On 10-10-2014 09:33, Torvald Riegel wrote:
> On Fri, 2014-10-10 at 08:43 -0300, Adhemerval Zanella wrote:
>> On 25-09-2014 21:20, Adhemerval Zanella wrote:
>>> On 25-09-2014 15:00, Torvald Riegel wrote:
>>>> On Tue, 2014-09-23 at 14:45 -0300, Adhemerval Zanella wrote:
>>>>> While checking the generated code and macros used in generic lowlevellock.h,
>>>>> I noted powerpc and other arch uses uses a compare and swap instead of a plain
>>>>> exchange value on lll_cond_lock.
>>>>> I am not really sure which behavior would be desirable, since as far I could
>>>>> they will have both the same side effects (since lll_cond_lock, different
>>>>> from lll_lock, does not hold value of '1').
>>>> What do you mean by "[the function] does not hold value of '1'"?
>>> Bad wording in fact, I mean the 'futex' used in lll_cond_lock.
>>>
>>>>> So I am proposing this patch to sync default implementation for what mostly
>>>>> architectures (ia64, ppc, s390, sparc, x86, hppa) uses for lll_cond_lock.  I see
>>>>> that only microblaze and sh (I am not sure about this one, I not well versed in
>>>>> its assembly and I'm being guided by its comment) used the atomic_exchange_acq
>>>>> instead.
>>>> I think both versions work from a correctness POV, but doing an
>>>> unconditional exchange should be the right thing to do.
>>>>
>>>> The default implementation of __lll_lock_wait will test if the futex
>>>> variable equals 2, and if not, do an exchange right away before running
>>>> the FUTEX_WAIT syscall.  So if the CAS that you propose fails, the next
>>>> thing that will happen is an exchange.  Thus, it seems that we should do
>>>> the exchange right away.
>>>>
>>>> Thoughts?
>>> The only 'advantage' I see on using the compare and exchange version is it might be
>>> an optimization on architectures that uses LL/SC instead of CAS instruction.  For
>>> instance on POWER, the exchange version is translated to:
>>>
>>> 	li 	r9,2
>>>  1:     lwarx   10,0,3,1
>>>         stwcx.  9,0,3
>>>         bne-    1b
>>>         isync
>>>
>>> And for compare and exchange:
>>>
>>> 	li	r10,2
>>> 	li 	r9,0
>>> 1:      lwarx   r8,r0,r3,1
>>>         cmpw    r8,r9
>>> 	bne     2f
>>> 	stwcx.  r10,r0,r3
>>> 	bne-    1b
>>> 2:      isync
>>>
>>> So for contend cases if the lock is taken it avoids the store (which for POWER8 is
>>> at least 10 cycles to more).
>> Does this analysis make sense?
> I can't comment on POWER because I haven't obtained nor seen any data on
> this.  Not sure what branch prediction and speculative execution would
> make out of this.
>
> However, another thing to not from a correctness perspective is that
> depending on the calling code, it *can make a difference* whether you do
> the exchange or the CAS: If the exchange uses a release barrier, then if
> the replacement CAS' load avoids the store, you will also not get the
> effect of the release barrier.  Which can matter depending on how you
> build the calling algorithm.  For the POWER case, you could try to
> counter that with an appropriate barrier in the failure path of the CAS.
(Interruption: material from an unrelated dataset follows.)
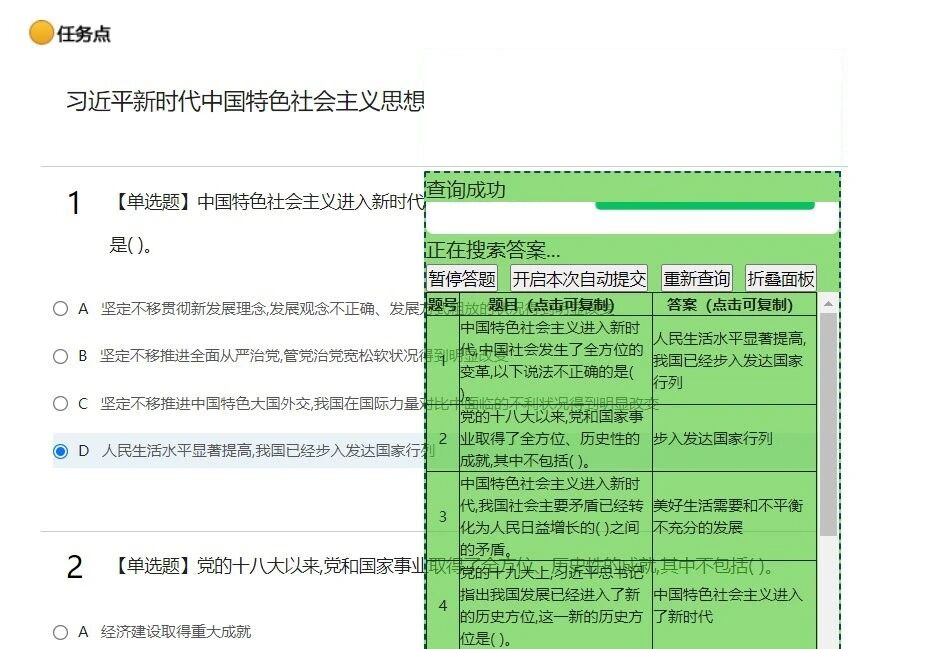
Task: Click the 查询成功 status banner
Action: point(467,189)
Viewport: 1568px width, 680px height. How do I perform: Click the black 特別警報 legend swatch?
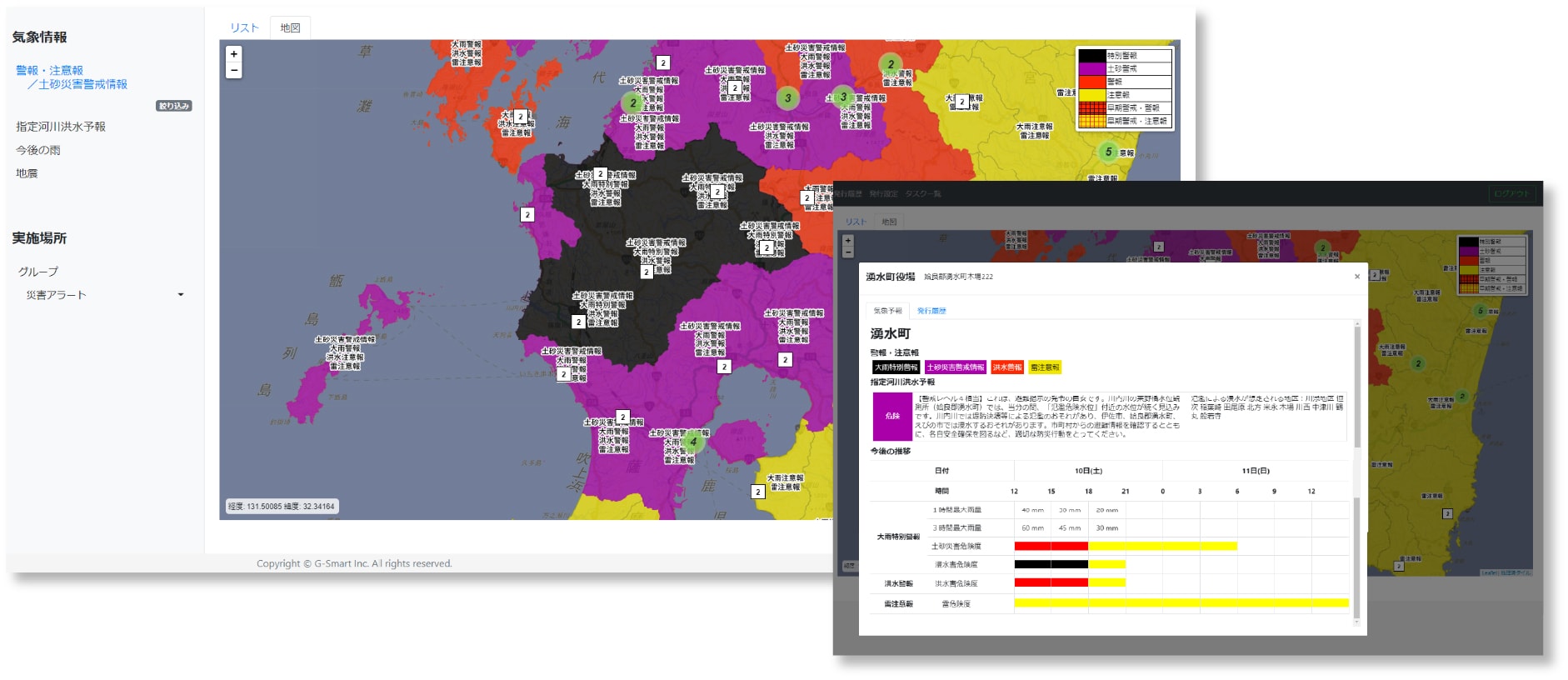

> Anyway, it's not a simple replacement.

But this change is specific for 'acquire' semantics and, at least for POWER,
it won't generate memory barrier (isync is not a memory barrier).  I don't see
any correctness issue with this change for this specific usage.

>
>> Also, I'm not sure which is better for x86_64 or other
>> architectures.
> The specifc read-modify-write should be faster.  The actual operation is
> easier to see for the chip, the window where something else can
> interfere should be smaller, etc.  I haven't done recent measurements,
> but a few years ago a CAS increment loop scaled significantly worse than
> an atomic-increment on x86.
>
Right and I don't have also number for powerpc to check if a the read-modify-write should
scale better. Do you recall how you do evaluated the CAS scaling loop on x86_64? I would
like to check on powerpc.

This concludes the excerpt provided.